Hans-Olaf Henkel : Considérons le cas où l’Autriche, la Finlande, les Pays-Bas et l’Allemagne quitteraient l’actuelle zone euro pour en créer une nouvelle – on pourrait penser à un nom du type “L’euro du Nord”. Dans ce cas, l’euro serait automatiquement dévalué, tandis que les biens et les services des pays du Sud deviendraient d’un coup plus compétitifs. En retour, ceci pourrait inciter à la croissance, à la création d’emplois et à de nouvelles taxes sur le revenu. Parallèlement, les réformes inspirées du pacte budgétaire européen devront se poursuivre. D’un autre côté, les pays du Nord seraient moins anxieux à propos de l’inflation et trouveraient plus compliqué d’exporter leurs biens et services. C’est pour cela que nous avons appelé notre proposition le “Manifeste de la solidarité”, dans le sens où nous l’avons envisagé comme un moyen visant à aider les pays du Sud à recréer de la croissance.

Cette stratégie ne viendrait-elle pas entériner une division de l'Europe ? Comment l'éviter ?

Hans-Olaf Henkel: Cette question mérite effectivement d’être posée. Mais n’oublions pas une chose : l’Union européenne est déjà divisée entre les pays de la zone euro et ceux qui n’en font pas partie. Plus important encore : parmi les populations de ces derniers, seuls les Roumains désirent encore adhérer à l’euro. Conséquence des efforts permanents dans le sens d’une plus forte centralisation et harmonisation, le Royaume-Uni pourrait même quitter l’Union européenne. De plus, les relations franco-germaniques sont bien pires à l’heure actuelle qu’après la Deuxième Guerre mondiale. A lui seul, l’euro a généré davantage de méfiance entre les pays européens. Et n’oublions pas qu’à l’époque du franc et du deutschemark, les relations entre la France et l ‘Allemagne étaient bien meilleures.

Finalement, si les économies parviennent réellement à se rapprocher, de manière à ce que les différences ne soient plus aussi importantes qu’aujourd’hui, nous pourrions alors envisager la réunion de tous ces pays au sein d’une monnaie unique. Mais cela pourrait prendre plusieurs décennies. Dans le même temps, nous devons coordonner notre politique extérieure, mais également de défense et d’énergie. Ceci est bien plus important afin de rapprocher les Européens plutôt que de poursuivre dans le sens de la division à cause de l’euro.

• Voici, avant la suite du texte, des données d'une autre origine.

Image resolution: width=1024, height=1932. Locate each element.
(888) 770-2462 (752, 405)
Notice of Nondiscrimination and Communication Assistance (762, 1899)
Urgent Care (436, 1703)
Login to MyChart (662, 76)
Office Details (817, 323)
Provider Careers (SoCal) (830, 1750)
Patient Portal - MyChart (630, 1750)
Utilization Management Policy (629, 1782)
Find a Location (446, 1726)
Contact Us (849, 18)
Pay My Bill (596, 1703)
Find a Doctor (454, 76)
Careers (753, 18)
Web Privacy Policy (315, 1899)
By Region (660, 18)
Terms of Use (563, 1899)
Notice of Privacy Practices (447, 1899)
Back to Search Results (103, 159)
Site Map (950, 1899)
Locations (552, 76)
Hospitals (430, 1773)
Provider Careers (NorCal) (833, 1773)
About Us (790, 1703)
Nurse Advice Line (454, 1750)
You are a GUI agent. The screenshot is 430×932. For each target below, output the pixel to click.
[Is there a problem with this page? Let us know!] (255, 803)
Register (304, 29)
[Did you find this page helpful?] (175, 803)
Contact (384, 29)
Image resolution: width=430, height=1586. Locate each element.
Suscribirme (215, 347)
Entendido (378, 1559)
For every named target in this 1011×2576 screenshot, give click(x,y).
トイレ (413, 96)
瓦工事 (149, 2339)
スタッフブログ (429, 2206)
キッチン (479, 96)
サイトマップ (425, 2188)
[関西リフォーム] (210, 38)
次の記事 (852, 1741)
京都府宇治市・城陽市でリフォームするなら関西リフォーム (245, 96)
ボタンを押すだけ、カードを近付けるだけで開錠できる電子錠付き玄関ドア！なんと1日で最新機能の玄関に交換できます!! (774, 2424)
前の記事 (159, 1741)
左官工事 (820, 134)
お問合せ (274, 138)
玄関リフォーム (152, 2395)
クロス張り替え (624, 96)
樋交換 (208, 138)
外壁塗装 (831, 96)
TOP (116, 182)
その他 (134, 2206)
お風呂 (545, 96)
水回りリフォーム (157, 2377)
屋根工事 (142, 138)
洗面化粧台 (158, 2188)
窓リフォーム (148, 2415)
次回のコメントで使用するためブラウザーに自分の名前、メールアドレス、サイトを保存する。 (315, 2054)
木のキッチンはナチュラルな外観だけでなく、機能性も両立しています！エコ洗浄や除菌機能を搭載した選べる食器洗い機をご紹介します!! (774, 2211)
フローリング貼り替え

Charles Beigbeder: Il serait bien évidemment préférable d’éviter une telle situation. Les avantages d’une éventuelle segmentation monétaire en Europe deviendront marginaux si l’on se décide enfin à rétablir l’équilibre des finances publiques. J’entends les bénéfices reconnus par certains dans le cadre de cette segmentation, notamment en ce qui concerne les exportations, mais il y a tellement d’inconvénients à l’inverse que je ne pense pas, sans être « eurolâtre », qu’il faille céder à cette solution de segmentation. On a encore la possibilité de sauver cette monnaie commune tout en restaurant la confiance par le contrôle des dépenses publiques. Certes, l’euro n’est pas l’unique symbole de la construction européenne. En effet, avant la création et l’entrée en vigueur de la monnaie unique européenne, l’Europe fonctionnait fort bien. Néanmoins, cet acquis mérite d’être sauvé pour éviter les effets collatéraux et la division.